Repeat the stretch of entries below from the line with "SPORTS (779, 125)" through the line with "Udsalg (452, 1194)". Include both ends and add nothing.

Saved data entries
┌──

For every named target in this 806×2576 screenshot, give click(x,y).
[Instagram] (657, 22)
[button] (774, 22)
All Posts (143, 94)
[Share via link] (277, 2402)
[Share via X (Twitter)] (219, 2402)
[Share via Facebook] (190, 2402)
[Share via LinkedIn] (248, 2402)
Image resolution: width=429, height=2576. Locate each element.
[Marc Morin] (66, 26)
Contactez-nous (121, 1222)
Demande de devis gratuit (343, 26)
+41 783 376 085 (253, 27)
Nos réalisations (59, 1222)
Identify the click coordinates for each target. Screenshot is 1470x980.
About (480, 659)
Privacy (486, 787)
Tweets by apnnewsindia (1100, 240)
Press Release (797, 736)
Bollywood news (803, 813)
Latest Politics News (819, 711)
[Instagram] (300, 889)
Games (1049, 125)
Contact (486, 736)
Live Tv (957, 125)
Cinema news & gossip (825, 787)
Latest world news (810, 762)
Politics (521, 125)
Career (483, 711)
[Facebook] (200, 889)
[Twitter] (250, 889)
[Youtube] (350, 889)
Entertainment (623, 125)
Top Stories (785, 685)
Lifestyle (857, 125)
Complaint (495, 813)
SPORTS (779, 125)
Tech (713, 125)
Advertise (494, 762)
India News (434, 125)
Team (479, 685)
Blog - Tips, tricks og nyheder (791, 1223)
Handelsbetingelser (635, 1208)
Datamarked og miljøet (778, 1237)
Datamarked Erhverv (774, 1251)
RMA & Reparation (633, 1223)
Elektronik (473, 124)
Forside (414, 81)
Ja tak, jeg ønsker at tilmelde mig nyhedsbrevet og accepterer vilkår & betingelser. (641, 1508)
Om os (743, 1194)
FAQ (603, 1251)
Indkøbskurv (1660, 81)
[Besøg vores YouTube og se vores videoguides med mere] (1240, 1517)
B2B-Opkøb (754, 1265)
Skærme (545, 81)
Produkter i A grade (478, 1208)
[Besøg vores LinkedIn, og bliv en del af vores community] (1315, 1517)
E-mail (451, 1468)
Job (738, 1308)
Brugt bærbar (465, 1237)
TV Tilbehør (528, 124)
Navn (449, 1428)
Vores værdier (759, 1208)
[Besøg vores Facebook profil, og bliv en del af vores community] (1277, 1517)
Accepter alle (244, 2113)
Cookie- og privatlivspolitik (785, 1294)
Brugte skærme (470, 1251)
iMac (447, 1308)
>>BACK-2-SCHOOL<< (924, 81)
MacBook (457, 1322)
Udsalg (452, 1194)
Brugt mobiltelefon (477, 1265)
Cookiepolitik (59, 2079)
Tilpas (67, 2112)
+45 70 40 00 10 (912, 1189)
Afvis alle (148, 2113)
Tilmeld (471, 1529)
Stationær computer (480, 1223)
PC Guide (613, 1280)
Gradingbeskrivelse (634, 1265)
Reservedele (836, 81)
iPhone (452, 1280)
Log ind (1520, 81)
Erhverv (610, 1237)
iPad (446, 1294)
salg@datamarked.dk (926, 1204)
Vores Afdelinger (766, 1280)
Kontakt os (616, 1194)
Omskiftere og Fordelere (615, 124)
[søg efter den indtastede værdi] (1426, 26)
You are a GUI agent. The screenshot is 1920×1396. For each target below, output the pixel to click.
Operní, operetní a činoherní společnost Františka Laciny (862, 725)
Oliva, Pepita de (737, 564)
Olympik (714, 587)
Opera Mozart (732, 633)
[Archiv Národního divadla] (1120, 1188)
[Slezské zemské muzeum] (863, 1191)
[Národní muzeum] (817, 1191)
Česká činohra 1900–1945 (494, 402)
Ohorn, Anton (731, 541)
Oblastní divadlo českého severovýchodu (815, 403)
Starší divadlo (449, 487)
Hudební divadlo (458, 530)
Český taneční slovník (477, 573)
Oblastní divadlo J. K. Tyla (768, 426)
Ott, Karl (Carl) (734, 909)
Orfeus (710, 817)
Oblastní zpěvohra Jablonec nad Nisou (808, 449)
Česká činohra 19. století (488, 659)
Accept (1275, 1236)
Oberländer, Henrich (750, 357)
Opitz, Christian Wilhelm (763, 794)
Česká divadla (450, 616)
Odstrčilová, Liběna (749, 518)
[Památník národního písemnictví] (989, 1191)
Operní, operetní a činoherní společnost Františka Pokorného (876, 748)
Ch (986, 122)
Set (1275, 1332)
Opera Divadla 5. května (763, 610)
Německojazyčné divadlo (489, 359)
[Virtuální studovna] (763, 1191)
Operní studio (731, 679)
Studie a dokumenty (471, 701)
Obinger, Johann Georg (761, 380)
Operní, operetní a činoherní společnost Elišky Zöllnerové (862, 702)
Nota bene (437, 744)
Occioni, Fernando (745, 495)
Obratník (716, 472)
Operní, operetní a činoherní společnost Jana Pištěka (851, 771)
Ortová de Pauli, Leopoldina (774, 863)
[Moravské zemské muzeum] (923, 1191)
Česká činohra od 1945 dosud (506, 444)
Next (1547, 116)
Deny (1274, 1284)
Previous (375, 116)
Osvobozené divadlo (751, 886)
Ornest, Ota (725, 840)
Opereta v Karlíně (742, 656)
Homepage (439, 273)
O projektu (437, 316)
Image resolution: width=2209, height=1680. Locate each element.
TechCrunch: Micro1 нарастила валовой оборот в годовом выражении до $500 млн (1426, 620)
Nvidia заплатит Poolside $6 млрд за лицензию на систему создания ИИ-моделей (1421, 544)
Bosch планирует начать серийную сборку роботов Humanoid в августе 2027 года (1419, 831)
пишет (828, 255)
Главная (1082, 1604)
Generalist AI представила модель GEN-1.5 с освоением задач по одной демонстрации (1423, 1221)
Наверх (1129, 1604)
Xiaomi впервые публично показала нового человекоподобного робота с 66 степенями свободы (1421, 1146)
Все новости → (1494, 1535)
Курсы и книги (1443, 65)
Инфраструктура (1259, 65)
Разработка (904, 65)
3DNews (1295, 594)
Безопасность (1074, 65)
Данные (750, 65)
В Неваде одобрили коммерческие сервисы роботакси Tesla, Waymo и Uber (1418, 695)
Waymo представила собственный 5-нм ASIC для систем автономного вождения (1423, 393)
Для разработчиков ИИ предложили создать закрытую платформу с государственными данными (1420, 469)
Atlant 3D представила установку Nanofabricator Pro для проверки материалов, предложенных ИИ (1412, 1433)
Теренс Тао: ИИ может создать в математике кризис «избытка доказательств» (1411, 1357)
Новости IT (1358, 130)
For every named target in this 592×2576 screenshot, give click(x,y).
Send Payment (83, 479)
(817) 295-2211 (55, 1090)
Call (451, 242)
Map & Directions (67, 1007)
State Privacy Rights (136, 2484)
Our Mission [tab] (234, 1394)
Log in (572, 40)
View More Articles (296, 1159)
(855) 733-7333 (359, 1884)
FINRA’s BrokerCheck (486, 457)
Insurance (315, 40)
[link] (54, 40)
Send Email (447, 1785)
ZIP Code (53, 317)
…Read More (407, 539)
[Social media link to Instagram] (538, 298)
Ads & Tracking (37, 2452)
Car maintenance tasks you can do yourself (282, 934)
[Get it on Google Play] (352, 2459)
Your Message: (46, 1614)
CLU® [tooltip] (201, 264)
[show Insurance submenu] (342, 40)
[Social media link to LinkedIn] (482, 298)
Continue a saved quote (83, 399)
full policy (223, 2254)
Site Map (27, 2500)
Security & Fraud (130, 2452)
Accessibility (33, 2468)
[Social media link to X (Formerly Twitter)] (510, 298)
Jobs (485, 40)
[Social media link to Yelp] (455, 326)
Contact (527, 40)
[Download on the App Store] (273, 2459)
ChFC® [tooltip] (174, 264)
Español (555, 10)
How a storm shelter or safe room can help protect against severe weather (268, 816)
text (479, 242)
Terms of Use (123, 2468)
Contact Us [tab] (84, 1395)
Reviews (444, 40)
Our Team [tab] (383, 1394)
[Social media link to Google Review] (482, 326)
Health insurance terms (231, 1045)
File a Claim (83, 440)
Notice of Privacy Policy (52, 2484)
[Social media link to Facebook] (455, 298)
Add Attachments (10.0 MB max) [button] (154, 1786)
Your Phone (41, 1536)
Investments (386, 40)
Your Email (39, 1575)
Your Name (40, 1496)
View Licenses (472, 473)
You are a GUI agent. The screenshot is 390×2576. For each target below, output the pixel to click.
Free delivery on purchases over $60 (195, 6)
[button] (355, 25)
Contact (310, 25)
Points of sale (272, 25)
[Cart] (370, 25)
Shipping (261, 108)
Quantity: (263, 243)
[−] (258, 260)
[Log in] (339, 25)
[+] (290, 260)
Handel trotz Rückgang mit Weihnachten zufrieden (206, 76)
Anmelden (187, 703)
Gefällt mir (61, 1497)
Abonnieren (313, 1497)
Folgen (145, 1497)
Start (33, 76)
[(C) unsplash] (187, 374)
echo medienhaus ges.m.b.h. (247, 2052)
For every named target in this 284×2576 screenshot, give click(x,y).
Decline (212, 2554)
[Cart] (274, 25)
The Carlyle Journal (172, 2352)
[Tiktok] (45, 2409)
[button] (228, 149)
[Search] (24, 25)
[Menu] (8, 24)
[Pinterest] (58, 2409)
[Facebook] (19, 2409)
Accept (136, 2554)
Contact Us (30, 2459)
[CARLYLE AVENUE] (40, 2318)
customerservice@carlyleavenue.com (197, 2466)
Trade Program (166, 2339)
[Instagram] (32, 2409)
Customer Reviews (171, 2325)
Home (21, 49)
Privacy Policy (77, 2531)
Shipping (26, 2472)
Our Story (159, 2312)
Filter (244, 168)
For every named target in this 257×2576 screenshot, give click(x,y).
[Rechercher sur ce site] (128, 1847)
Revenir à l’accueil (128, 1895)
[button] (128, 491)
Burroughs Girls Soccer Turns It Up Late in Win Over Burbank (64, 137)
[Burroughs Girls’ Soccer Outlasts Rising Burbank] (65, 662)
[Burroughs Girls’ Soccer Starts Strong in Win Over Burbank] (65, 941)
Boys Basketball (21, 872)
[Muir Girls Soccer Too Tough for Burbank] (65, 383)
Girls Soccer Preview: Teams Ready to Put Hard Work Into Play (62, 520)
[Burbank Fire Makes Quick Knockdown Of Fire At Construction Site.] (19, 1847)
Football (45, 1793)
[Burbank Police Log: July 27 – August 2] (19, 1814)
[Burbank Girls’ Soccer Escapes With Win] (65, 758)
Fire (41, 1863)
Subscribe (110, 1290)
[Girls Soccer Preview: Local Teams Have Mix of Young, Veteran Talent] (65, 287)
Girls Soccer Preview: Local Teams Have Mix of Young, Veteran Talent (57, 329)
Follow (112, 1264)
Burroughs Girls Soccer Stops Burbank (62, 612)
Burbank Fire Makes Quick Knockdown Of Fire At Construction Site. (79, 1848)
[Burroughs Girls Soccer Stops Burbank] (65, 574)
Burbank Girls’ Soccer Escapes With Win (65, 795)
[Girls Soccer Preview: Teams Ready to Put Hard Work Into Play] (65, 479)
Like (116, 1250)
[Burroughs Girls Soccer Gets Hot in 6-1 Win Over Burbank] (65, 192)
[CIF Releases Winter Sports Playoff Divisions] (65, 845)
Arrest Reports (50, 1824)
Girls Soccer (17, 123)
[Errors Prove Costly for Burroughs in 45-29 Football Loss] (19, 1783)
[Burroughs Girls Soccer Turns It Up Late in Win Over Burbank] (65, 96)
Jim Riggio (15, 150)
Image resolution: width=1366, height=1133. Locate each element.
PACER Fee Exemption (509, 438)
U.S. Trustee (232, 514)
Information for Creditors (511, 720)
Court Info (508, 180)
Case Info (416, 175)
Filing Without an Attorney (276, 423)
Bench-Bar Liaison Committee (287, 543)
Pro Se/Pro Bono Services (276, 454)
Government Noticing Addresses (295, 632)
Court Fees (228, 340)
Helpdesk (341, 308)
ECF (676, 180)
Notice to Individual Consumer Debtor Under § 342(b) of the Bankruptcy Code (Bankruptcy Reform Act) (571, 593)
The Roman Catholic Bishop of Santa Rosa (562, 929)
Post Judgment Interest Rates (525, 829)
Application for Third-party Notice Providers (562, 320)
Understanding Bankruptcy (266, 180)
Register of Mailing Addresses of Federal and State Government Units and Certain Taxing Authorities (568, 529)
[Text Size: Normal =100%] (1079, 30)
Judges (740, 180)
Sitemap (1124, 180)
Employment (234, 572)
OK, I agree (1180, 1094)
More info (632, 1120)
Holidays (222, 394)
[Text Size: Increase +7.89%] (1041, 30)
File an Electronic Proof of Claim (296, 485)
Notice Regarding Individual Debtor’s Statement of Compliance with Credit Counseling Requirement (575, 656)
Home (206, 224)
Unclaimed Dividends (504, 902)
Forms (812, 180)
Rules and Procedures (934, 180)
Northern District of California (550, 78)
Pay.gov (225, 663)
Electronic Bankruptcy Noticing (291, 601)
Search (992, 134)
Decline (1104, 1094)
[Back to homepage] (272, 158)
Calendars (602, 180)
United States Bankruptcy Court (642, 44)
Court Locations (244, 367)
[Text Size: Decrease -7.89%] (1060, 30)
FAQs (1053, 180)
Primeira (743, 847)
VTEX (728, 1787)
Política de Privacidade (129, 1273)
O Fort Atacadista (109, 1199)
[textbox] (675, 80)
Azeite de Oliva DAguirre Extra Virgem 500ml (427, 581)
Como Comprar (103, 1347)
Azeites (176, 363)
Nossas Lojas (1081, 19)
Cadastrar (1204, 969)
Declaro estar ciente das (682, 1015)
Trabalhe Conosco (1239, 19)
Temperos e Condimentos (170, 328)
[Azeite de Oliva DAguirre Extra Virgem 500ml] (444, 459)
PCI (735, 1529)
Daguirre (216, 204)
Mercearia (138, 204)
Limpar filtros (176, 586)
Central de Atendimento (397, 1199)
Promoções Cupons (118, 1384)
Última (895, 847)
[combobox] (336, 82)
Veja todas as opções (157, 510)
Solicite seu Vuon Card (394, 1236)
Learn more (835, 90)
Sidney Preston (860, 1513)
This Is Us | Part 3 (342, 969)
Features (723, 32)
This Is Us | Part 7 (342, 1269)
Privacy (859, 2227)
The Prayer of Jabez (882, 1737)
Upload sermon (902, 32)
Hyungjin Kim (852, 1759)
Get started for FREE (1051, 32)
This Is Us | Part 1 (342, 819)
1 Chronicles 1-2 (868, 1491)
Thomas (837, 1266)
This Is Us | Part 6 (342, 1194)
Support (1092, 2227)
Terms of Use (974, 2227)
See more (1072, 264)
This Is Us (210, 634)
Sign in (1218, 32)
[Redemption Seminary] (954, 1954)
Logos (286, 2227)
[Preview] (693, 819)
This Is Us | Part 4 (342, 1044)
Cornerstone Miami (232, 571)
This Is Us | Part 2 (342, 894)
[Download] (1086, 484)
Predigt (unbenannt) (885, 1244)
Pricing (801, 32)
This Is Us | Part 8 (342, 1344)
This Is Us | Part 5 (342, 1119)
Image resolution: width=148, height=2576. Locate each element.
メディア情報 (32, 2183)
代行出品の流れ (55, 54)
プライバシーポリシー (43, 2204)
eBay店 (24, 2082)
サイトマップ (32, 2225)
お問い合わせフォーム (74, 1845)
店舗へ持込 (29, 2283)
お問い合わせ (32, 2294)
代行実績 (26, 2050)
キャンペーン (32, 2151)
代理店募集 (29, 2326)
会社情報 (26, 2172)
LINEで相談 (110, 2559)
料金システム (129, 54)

└──

* **Task response**
SPORTS (779, 125)
Tech (713, 125)
Advertise (494, 762)
India News (434, 125)
Team (479, 685)
Blog - Tips, tricks og nyheder (791, 1223)
Handelsbetingelser (635, 1208)
Datamarked og miljøet (778, 1237)
Datamarked Erhverv (774, 1251)
RMA & Reparation (633, 1223)
Elektronik (473, 124)
Forside (414, 81)
Ja tak, jeg ønsker at tilmelde mig nyhedsbrevet og accepterer vilkår & betingelser. (641, 1508)
Om os (743, 1194)
FAQ (603, 1251)
Indkøbskurv (1660, 81)
[Besøg vores YouTube og se vores videoguides med mere] (1240, 1517)
B2B-Opkøb (754, 1265)
Skærme (545, 81)
Produkter i A grade (478, 1208)
[Besøg vores LinkedIn, og bliv en del af vores community] (1315, 1517)
E-mail (451, 1468)
Job (738, 1308)
Brugt bærbar (465, 1237)
TV Tilbehør (528, 124)
Navn (449, 1428)
Vores værdier (759, 1208)
[Besøg vores Facebook profil, og bliv en del af vores community] (1277, 1517)
Accepter alle (244, 2113)
Cookie- og privatlivspolitik (785, 1294)
Brugte skærme (470, 1251)
iMac (447, 1308)
>>BACK-2-SCHOOL<< (924, 81)
MacBook (457, 1322)
Udsalg (452, 1194)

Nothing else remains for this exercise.